Task instructions
Copy the records again without any change, starting at the line that contains "has height=906, width=1674." and ending at the line that contains "attachment-name: page_002_highlighted.png is".

Available data
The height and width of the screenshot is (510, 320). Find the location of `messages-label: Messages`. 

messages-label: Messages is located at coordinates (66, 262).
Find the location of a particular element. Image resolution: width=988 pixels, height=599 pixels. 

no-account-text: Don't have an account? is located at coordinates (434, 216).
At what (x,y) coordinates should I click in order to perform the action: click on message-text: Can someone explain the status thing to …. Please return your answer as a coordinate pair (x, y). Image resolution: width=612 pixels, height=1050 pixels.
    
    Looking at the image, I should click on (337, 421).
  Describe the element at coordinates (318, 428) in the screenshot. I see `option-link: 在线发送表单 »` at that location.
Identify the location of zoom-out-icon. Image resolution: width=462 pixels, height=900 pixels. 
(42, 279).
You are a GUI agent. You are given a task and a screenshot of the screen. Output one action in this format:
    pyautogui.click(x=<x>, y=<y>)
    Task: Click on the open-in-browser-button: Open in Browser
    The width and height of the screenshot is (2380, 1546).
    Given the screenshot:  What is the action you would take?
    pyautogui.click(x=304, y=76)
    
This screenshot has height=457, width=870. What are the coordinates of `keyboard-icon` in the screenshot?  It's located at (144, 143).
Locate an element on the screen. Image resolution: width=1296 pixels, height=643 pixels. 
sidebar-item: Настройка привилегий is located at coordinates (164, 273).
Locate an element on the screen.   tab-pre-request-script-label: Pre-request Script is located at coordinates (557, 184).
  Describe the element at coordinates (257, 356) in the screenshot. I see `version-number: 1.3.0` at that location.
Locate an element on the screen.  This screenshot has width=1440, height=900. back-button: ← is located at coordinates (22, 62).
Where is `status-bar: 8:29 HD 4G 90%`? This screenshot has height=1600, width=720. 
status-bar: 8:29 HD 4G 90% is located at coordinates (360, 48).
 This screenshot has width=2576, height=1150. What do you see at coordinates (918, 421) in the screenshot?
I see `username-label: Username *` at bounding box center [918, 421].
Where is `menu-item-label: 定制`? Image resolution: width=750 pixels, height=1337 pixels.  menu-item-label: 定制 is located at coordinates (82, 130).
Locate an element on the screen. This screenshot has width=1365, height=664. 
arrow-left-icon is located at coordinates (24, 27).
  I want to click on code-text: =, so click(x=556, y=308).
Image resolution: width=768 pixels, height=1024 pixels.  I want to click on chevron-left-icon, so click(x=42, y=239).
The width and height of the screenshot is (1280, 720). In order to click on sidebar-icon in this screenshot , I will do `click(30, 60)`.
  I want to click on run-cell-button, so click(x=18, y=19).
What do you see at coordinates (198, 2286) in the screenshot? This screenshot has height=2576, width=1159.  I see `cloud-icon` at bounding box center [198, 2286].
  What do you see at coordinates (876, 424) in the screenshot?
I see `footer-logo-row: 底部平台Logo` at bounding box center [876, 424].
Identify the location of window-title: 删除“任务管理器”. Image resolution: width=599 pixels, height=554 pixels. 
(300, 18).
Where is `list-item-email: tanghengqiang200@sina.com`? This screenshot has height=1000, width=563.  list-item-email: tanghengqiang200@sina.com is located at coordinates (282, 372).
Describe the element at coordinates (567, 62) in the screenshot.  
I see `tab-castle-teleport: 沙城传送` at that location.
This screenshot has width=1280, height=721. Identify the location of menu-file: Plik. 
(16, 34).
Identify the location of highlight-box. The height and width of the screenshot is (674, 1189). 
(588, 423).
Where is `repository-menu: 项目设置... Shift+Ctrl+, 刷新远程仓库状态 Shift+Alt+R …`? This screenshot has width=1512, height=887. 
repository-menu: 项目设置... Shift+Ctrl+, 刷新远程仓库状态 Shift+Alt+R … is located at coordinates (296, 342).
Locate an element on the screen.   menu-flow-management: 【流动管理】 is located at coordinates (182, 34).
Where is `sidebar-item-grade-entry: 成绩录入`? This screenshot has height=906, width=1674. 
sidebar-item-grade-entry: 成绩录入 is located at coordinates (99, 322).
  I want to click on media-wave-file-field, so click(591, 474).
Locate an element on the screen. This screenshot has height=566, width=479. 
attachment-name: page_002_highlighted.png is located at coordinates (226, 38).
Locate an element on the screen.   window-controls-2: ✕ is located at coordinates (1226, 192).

Result for this task
Where is `sidebar-item-grade-entry: 成绩录入`? This screenshot has height=906, width=1674. 
sidebar-item-grade-entry: 成绩录入 is located at coordinates (99, 322).
  I want to click on media-wave-file-field, so click(591, 474).
Locate an element on the screen. This screenshot has height=566, width=479. 
attachment-name: page_002_highlighted.png is located at coordinates (226, 38).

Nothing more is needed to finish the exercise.